Mulher quase incriada, mas com a gravidade
de dois seios, com o peso lúbrico e triste
da boca. Seus ombros beijarei.

Cantar? Longamente cantar.
Uma mulher com quem beber e morrer.
Quando fora se abrir o instinto da noite e uma ave
o atravessar trespassada por um grito marítimo
e o pão for invadido pelas ondas -
seu corpo arderá mansamente sob os meus olhos palpitantes.
Ele - imagem vertiginosa e alta de um certo pensamento
de alegria e de impudor.
Seu corpo arderá para mim
sobre um lençol mordido por flores com água.

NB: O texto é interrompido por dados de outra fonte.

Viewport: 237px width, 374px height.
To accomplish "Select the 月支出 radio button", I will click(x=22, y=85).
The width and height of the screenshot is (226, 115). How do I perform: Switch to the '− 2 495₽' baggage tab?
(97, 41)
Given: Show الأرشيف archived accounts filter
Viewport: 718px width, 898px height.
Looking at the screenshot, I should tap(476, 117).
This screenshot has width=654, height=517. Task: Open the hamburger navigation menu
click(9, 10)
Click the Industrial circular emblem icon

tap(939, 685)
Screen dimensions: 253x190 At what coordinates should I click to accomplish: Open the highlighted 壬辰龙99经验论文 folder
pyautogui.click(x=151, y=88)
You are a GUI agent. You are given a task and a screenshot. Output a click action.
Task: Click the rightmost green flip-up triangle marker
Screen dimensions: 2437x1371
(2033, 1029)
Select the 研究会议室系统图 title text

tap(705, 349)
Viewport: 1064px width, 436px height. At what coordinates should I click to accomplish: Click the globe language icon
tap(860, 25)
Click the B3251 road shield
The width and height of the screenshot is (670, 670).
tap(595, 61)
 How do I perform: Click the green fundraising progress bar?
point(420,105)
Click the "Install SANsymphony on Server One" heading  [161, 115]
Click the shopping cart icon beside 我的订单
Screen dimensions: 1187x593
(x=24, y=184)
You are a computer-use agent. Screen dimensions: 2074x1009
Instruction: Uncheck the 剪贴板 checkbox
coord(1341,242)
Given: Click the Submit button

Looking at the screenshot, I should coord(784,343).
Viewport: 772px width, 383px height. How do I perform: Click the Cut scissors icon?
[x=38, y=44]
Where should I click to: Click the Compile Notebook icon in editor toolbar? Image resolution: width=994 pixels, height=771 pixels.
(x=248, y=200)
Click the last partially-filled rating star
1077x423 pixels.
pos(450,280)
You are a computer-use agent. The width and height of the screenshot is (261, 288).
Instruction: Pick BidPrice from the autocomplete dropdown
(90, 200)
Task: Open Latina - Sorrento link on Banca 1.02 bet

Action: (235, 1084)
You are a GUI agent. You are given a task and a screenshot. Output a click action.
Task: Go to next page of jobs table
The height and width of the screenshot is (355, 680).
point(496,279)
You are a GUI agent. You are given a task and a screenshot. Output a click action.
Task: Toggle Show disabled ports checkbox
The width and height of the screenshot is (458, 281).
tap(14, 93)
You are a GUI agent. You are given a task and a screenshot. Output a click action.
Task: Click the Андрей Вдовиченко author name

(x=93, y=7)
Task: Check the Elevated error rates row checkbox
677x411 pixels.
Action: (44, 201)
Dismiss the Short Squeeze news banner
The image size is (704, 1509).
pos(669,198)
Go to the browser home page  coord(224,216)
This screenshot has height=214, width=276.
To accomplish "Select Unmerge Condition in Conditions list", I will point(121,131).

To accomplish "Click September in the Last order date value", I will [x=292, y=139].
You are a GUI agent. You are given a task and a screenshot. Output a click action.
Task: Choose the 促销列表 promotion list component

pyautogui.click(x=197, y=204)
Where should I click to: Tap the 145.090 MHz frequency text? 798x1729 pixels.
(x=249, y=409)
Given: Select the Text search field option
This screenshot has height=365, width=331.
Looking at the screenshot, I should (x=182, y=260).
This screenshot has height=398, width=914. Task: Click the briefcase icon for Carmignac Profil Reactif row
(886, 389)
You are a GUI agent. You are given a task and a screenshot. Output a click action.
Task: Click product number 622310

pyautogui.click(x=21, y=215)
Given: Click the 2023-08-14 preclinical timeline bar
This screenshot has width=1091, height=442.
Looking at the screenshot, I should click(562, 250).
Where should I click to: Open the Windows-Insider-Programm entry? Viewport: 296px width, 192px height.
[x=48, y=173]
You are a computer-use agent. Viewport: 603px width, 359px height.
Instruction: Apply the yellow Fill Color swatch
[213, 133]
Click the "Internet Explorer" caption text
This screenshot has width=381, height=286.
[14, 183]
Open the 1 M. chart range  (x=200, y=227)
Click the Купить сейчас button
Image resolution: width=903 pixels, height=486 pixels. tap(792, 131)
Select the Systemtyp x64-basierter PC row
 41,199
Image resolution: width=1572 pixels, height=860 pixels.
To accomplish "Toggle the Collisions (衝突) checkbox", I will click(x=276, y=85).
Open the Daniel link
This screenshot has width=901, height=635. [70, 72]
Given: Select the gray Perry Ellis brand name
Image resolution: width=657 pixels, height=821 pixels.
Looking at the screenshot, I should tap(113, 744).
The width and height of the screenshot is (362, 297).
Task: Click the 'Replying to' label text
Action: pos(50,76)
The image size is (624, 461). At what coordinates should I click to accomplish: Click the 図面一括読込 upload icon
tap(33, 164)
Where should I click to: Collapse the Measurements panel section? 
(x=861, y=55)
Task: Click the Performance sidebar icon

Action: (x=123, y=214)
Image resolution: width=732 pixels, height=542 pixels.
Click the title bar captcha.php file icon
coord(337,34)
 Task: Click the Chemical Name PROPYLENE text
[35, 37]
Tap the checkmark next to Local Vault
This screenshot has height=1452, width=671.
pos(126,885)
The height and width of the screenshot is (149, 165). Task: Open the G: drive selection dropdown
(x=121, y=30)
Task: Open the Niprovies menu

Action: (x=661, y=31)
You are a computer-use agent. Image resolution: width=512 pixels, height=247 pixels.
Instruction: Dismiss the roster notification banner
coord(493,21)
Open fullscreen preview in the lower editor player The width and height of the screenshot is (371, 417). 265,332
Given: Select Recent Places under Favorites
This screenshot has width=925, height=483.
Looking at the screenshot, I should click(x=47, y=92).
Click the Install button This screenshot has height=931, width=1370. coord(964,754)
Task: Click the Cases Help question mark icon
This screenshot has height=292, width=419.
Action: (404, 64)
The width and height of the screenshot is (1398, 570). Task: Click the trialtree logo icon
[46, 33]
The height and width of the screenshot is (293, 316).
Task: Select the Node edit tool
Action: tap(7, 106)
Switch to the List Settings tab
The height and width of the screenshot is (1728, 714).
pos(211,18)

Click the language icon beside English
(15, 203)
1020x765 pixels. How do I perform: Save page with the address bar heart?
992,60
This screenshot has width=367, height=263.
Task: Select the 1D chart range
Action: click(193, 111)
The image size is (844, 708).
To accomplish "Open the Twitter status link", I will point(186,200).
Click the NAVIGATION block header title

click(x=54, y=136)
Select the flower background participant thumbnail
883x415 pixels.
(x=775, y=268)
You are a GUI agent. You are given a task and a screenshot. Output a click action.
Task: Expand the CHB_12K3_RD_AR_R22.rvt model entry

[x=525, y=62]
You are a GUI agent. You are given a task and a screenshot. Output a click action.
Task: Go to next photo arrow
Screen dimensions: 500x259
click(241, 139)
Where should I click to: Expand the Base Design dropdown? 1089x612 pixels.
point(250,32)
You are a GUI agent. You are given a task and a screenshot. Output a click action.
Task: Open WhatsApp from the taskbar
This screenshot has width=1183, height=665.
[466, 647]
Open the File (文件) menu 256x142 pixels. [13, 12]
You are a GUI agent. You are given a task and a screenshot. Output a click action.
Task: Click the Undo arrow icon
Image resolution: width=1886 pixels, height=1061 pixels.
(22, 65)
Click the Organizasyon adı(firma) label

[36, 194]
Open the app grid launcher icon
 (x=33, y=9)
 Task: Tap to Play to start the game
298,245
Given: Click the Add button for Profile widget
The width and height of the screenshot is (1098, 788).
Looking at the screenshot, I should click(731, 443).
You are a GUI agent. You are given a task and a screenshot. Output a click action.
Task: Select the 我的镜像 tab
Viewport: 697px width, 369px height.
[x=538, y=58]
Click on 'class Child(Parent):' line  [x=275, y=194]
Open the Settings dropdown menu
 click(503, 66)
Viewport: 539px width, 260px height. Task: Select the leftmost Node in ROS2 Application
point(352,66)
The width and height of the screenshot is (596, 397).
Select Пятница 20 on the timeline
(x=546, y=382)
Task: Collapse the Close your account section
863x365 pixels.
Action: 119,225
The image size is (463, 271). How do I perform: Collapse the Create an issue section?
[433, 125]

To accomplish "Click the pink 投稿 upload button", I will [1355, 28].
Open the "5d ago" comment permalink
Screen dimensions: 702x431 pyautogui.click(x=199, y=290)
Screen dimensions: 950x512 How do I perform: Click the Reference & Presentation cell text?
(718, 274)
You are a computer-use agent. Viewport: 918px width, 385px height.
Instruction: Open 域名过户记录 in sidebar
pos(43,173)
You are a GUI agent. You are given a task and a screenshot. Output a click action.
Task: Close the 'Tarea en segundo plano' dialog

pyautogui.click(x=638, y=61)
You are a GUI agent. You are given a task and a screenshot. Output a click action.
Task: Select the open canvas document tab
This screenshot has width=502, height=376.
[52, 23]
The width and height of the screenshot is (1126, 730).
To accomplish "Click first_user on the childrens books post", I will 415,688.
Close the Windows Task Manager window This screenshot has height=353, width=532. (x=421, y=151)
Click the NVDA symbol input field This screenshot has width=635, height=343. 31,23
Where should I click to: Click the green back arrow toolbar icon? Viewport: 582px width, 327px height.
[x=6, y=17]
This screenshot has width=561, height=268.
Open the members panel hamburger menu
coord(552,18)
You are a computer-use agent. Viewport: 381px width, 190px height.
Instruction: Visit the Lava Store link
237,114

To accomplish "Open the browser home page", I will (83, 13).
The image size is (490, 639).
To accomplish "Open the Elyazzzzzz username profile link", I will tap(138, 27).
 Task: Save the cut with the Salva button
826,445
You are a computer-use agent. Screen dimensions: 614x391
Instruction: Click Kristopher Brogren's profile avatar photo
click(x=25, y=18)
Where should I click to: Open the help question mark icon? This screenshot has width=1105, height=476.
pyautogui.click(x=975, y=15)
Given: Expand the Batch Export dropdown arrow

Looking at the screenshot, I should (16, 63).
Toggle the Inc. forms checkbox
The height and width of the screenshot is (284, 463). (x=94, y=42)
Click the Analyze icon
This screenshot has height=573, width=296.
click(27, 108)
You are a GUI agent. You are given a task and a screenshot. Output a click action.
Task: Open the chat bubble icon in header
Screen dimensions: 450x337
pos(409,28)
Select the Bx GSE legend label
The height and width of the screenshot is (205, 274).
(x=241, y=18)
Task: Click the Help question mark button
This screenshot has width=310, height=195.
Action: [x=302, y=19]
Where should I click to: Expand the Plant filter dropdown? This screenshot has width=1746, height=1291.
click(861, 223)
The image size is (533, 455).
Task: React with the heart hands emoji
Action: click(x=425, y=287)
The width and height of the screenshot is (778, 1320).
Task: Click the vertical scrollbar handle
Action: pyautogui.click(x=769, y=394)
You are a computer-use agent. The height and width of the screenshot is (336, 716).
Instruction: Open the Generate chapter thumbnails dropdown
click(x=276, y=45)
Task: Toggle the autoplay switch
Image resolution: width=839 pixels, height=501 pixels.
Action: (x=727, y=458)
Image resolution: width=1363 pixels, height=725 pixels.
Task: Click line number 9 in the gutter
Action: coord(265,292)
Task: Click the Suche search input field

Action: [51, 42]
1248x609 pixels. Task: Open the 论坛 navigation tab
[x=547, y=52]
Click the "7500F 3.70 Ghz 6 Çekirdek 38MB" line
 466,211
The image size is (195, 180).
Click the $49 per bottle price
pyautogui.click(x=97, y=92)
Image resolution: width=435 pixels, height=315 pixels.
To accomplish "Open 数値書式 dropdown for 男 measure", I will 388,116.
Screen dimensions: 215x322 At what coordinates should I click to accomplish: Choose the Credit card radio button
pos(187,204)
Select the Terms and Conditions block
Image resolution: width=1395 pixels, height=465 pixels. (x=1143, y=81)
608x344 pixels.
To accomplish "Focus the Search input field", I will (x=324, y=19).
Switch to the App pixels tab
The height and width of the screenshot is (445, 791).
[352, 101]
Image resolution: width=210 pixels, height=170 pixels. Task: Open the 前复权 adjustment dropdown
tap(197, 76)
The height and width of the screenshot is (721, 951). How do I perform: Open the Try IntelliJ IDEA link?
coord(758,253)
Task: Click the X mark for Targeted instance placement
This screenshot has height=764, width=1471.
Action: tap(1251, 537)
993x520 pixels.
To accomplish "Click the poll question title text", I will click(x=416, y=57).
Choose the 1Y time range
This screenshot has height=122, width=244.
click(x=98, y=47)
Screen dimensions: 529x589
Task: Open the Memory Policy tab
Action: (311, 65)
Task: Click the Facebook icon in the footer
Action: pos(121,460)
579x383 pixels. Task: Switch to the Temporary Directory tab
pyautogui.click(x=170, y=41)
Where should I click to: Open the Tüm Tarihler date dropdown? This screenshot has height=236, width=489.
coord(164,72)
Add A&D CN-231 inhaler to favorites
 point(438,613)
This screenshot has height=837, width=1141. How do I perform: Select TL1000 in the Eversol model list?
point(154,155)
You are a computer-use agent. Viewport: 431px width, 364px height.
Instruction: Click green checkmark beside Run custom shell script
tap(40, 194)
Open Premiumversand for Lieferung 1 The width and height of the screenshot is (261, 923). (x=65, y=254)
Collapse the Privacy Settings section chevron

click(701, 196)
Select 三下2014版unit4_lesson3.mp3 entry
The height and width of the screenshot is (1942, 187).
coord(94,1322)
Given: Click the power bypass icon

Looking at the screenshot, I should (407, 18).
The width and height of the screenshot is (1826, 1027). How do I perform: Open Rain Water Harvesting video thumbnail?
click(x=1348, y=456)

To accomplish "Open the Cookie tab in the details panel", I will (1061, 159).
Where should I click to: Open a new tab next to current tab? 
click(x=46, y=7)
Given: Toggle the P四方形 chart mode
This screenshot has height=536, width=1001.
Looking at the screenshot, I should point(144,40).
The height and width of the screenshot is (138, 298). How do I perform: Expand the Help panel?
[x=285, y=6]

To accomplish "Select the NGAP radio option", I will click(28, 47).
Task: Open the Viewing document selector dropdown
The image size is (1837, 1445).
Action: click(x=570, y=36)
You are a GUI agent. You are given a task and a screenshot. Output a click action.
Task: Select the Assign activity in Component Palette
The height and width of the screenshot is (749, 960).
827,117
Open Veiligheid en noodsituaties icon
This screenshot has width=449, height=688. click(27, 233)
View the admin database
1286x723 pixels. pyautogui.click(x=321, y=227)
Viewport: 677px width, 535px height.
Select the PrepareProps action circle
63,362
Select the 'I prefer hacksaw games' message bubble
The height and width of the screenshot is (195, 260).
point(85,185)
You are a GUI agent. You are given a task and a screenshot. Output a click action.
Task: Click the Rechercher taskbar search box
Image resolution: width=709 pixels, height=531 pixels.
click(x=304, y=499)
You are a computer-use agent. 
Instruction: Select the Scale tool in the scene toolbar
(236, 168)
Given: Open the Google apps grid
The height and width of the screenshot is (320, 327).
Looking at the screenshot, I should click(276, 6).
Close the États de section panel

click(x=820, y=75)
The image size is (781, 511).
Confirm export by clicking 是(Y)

Em cada mulher existe uma morte silenciosa.
E enquanto o dorso imagina, sob os dedos,
os bordões da melodia,
a morte sobe pelos dedos, navega o sangue,
desfaz-se em embriaguez dentro do coração faminto.
- Oh cabra no vento e na urze, mulher nua sob
as mãos, mulher de ventre escarlate onde o sal põe o espírito,
mulher de pés no branco, transportadora
da morte e da alegria.

Dai-me uma mulher tão nova como a resina
e o cheiro da terra.
Com uma flecha em meu flanco, cantarei.
E enquanto manar de minha carne uma videira de sangue,
cantarei seu sorriso ardendo,
suas mamas de pura substância,
a curva quente dos cabelos.
Beberei sua boca, para depois cantar a morte
e a alegria da morte.

Dai-me um torso dobrado pela música, um ligeiro
pescoço de planta,
onde uma chama comece a florir o espírito.
À tona da sua face se moverão as águas,
dentro da sua face estará a pedra da noite.
- Então cantarei a exaltante alegria da morte.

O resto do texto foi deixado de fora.